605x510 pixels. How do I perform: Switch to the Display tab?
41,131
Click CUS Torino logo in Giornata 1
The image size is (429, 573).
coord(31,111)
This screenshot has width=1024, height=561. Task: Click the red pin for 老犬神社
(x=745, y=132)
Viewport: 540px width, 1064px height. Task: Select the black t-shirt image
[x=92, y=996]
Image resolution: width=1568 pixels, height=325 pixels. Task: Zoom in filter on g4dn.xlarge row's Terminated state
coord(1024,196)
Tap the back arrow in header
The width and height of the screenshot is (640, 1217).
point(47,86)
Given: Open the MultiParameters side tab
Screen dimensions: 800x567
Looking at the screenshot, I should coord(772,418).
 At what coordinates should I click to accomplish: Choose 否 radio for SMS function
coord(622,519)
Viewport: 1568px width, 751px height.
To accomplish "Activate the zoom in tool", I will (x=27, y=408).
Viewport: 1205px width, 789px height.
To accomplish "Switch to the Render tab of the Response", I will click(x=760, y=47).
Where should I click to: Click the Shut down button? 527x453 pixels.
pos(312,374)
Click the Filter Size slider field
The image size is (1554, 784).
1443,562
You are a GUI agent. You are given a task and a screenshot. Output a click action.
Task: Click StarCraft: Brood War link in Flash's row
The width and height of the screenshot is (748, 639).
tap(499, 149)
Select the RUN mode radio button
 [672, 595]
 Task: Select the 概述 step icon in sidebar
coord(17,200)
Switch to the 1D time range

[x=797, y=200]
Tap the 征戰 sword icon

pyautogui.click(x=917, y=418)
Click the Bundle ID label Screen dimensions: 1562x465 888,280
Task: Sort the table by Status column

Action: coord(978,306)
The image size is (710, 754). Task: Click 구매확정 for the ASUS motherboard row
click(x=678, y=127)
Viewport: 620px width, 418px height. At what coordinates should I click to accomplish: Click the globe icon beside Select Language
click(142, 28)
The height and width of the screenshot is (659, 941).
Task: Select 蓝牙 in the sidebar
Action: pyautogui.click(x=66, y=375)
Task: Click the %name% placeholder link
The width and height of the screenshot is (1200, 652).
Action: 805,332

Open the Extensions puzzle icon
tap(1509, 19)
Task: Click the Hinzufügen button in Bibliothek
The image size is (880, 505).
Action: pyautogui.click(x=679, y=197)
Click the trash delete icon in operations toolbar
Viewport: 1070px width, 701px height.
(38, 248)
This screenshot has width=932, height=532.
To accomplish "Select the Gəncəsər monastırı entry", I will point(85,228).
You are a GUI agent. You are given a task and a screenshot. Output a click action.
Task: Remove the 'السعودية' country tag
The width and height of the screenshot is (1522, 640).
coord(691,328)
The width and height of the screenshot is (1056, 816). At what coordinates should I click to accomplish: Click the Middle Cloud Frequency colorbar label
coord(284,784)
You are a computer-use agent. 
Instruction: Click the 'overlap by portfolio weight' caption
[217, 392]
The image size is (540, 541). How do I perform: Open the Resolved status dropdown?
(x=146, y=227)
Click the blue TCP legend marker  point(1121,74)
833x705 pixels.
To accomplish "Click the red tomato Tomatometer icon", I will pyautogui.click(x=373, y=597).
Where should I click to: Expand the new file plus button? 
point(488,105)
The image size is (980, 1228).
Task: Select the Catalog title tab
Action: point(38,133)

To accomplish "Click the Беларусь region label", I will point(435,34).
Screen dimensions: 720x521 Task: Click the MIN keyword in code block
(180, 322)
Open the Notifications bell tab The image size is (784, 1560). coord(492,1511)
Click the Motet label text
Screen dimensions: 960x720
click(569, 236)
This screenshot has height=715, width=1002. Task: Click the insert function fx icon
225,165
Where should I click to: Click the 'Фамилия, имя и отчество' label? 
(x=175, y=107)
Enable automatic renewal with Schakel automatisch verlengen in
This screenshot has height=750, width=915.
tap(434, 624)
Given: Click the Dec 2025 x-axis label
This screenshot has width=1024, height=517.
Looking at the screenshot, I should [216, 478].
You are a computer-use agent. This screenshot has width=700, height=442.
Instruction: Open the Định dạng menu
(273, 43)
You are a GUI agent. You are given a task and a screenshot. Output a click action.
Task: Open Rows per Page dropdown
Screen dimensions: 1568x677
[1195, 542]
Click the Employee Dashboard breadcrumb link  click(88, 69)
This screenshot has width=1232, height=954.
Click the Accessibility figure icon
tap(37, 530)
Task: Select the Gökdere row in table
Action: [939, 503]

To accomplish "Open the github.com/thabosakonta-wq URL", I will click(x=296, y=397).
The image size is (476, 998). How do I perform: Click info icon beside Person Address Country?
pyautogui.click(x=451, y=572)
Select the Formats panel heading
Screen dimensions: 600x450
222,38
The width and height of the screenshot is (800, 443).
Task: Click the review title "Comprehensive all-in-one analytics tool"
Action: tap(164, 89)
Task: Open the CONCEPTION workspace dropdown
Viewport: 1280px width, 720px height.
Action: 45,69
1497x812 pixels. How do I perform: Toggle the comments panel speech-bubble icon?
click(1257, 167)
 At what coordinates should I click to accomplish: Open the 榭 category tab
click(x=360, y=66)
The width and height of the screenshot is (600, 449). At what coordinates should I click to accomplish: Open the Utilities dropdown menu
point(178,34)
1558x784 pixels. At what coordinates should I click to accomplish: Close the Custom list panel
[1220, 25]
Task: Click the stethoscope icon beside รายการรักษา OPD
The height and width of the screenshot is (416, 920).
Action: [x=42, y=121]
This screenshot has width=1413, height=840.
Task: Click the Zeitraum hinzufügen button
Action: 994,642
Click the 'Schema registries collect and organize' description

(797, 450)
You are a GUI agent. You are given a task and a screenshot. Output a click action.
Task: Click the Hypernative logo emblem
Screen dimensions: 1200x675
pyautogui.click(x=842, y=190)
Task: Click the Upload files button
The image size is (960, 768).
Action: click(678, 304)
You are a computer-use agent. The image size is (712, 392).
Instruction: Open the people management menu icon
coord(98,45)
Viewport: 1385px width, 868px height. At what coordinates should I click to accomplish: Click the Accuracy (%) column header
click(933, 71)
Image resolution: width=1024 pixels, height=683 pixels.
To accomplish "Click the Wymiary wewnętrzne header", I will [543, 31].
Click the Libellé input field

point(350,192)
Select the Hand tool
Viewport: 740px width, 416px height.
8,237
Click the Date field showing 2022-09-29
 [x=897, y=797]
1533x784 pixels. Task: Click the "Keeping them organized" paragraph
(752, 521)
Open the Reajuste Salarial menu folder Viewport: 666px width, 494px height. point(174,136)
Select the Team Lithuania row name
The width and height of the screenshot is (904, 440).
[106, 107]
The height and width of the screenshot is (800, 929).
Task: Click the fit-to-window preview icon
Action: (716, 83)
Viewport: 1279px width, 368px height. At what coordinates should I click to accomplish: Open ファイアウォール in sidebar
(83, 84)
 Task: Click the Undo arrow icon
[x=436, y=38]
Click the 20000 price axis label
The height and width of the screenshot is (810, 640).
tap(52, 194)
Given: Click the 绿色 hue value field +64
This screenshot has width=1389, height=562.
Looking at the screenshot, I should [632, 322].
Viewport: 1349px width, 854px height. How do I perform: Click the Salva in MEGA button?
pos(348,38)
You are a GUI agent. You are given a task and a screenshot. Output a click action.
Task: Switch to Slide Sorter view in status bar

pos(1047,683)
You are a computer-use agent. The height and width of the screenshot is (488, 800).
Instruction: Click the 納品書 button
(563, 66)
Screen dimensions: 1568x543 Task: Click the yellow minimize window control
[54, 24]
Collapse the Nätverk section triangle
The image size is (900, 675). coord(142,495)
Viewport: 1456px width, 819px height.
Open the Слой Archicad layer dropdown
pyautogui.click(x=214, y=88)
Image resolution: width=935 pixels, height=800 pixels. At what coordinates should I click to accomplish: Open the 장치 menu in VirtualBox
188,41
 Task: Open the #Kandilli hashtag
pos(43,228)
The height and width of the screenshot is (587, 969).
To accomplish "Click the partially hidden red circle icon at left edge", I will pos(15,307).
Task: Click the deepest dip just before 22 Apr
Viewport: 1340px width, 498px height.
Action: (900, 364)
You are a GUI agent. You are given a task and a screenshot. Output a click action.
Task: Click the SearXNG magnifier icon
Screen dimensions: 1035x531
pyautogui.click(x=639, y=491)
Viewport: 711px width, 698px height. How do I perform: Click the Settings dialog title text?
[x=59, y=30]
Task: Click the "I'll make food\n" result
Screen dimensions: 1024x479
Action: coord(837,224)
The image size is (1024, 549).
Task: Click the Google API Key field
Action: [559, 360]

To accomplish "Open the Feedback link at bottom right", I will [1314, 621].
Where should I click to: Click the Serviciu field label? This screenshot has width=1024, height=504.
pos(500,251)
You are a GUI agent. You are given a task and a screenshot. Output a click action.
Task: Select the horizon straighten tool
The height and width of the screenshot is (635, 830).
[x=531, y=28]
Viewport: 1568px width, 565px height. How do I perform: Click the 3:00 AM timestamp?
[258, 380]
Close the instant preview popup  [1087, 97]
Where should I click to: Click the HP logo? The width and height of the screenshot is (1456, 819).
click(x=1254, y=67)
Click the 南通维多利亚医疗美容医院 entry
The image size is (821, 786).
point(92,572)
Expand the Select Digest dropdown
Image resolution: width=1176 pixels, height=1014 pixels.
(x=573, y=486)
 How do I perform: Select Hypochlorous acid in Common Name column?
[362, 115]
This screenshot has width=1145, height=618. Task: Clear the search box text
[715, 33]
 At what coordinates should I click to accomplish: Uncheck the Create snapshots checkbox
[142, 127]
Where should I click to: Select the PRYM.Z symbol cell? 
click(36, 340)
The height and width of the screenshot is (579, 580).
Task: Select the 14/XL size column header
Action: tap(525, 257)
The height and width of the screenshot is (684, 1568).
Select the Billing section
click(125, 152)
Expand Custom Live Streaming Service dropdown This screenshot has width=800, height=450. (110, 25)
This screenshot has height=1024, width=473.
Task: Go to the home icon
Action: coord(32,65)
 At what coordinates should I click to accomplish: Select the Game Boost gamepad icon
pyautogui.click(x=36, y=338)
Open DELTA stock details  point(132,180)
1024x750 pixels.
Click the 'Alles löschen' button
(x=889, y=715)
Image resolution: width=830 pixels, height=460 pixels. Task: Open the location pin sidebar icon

WHAT THE EXERCISE ASKS:
From the records above, print only the lines between the one holding "The height and width of the screenshot is (684, 1568)." and the one holding "1024x750 pixels.", inclusive, exactly as they stand.

RESULT OF THE TASK:
The height and width of the screenshot is (684, 1568).
Select the Billing section
click(125, 152)
Expand Custom Live Streaming Service dropdown This screenshot has width=800, height=450. (110, 25)
This screenshot has height=1024, width=473.
Task: Go to the home icon
Action: coord(32,65)
 At what coordinates should I click to accomplish: Select the Game Boost gamepad icon
pyautogui.click(x=36, y=338)
Open DELTA stock details  point(132,180)
1024x750 pixels.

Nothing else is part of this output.